Where is the money coming from? With our deficit we cannot afford this trip. He is not the head of a private business, the type of institution he prefers when it comes to a comparison of who should be involved: government or private business. As a taxpayer I do not want to subsidize his resume or a private business' spade work to develop future profits that will fallto investors. The return on investment for these so called business development trips is zero or close to it, unless someone can correct me some factual data. Did he check with the Obama regime to see whether his message whatever it is will be is suppotive of our country? He has a conflict of interest: his personal future v. that of the State's.

Posted by Patrick r norha | April 2, 2010 2:51 PM



This is bunk to imply that the funds are not coming from the taxpayers … Pawlenty moves people around … dipping here … dipping there … technically, it may not be coming from the State General Fund, but it most likely is coming from ExportMinnesota funding … with all the budget cuts, this should be seriously questioned … remember this is not just the Governor traveling alone … in past missions, he has brought at least three security personnel, other department heads and others from the ExportMinnesota department. Am I not correct that Governor Ventura traveled to Cuba and had his travel expenses paid by the delegation … not by the taxpayers ?
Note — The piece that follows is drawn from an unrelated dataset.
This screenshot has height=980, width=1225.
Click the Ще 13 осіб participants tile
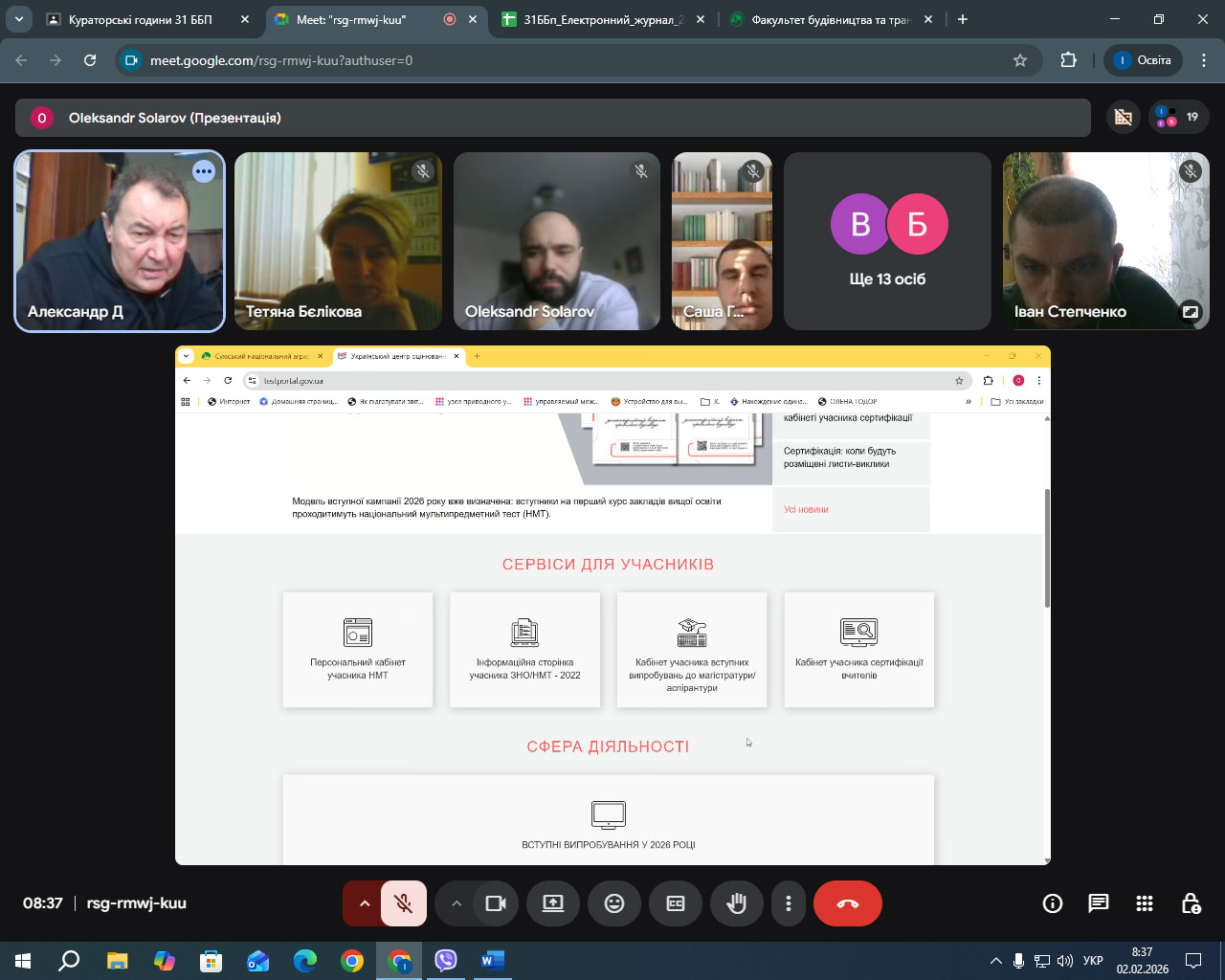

Is his wife going along as a guest of the taxpayers ? For his South American trade mission, First Lady Mary Pawlenty’s official itinerary includes the socially important activities of “visiting a local antique and flea market, enjoying the sights and tastes of the Mercado Municipal (city market), and touring the Sé Cathedral and central plaza. Lunch is included.

This is Pawlenty’s second China trade mission (the first being in November 2005) and I believe that delegation numbered in the 200 range; the India delegation was over 100; but the South American trip only generated 33 companies. Does the diminishing number of participants indicate that these trips do not generate the sales return necessary for business to justify the travel expenditure ? Businesses realize that foreign sales have to "be built from the ground up, and locally" and may have decided that they do not have the time.